Reprenez le texte sur le parcours de Roger Vilder et poursuivez-le à partir de sa dernière phrase.

Texte à lire:
-=-=-=-=-

Dans les années soixante en France le G.R.A.V., Groupe de recherche d’arts visuels, édictait comme principes : « Défense de ne pas toucher » et  « Défense de ne pas participer ». Pour Roger Vilder qui expose actuellement à la galerie NMarino à Paris, ces injonctions retrouvent aujourd’hui toute leur valeur. Pour cet artiste qui a partagé sa vie entre le Canada et la France, les travaux sur l’art construit conjointement à ceux sur le mouvement le rapprochent de cette histoire écrite par les tenants de l’art cinétique. Car c’est un itinéraire d’une cinquantaine d’années qui aboutit aujourd’hui avec cette proposition d’ « Algorithme tactile ». Les premières recherches numériques de Roger Vilder remontent à 1971. En 1973 il réalise des dessins par ordinateur au centre météorologique du Canada.

-=-=-=-=-

Enregistrements du jeu:

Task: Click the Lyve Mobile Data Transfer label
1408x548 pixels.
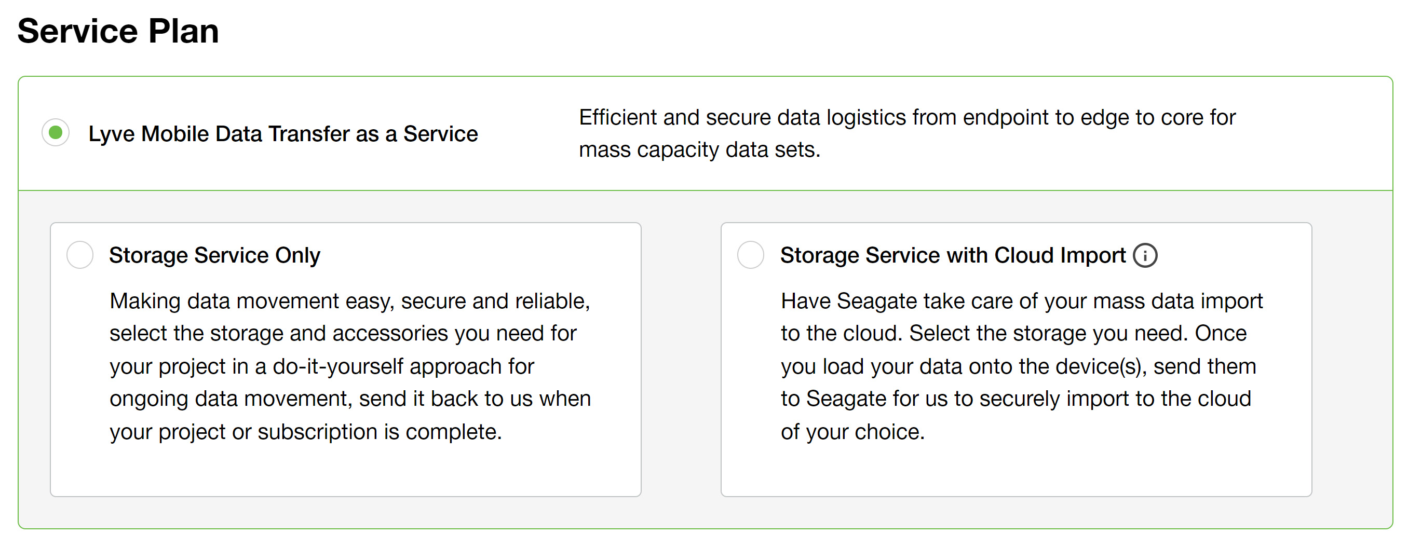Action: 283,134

-=-=-=-=-

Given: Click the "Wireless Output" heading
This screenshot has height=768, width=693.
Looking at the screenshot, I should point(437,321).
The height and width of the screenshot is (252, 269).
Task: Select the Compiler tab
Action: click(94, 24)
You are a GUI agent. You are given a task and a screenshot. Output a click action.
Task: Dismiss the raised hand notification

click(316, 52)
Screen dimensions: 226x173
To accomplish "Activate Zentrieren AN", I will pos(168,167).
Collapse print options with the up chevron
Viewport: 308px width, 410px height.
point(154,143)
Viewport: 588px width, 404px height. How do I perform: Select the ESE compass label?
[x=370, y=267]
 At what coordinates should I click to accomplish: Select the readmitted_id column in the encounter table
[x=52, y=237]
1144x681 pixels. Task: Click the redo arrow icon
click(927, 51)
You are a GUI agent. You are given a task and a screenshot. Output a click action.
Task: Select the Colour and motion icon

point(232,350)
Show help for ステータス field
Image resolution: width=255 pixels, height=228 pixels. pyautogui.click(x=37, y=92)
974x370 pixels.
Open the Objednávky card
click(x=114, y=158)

-=-=-=-=-

Résultat de la tâche:
Algorithme Roger Vilder
Algorithme tactile 4 carrés couleur

Désormais pour Roger Vilder cette volonté d’associer la création dans le domaine des arts plastiques avec la technologie informatique se concrétise avec ces dessins en noir et blanc ou en couleur animés par des algorithmes, les tableaux devenant en permanence modifiés par des mouvements aléatoires ou répétitifs. Le plan du tableau est alors asservi par l’ordinateur au bénéfice d’une œuvre en changement permanent.

« Algorithme tactile »

Le  « Défense de ne pas toucher » des artistes du G.R.A.V. trouve ici une nouvelle application avec l’utilisation par Roger Vilder d’écrans tactiles qui perturbent singulièrement le statut à la fois de l’œuvre et celui de l’artiste. Désormais, le collectionneur prend sa part de création pour chaque œuvre initiée par l’artiste. Le spectateur du tableau a pouvoir de décision en intervenant sur le plan tactile: il peut alors déplacer l’image, agrandir une forme, la réduire, modifier le rapport géométrique des formes et des couleurs.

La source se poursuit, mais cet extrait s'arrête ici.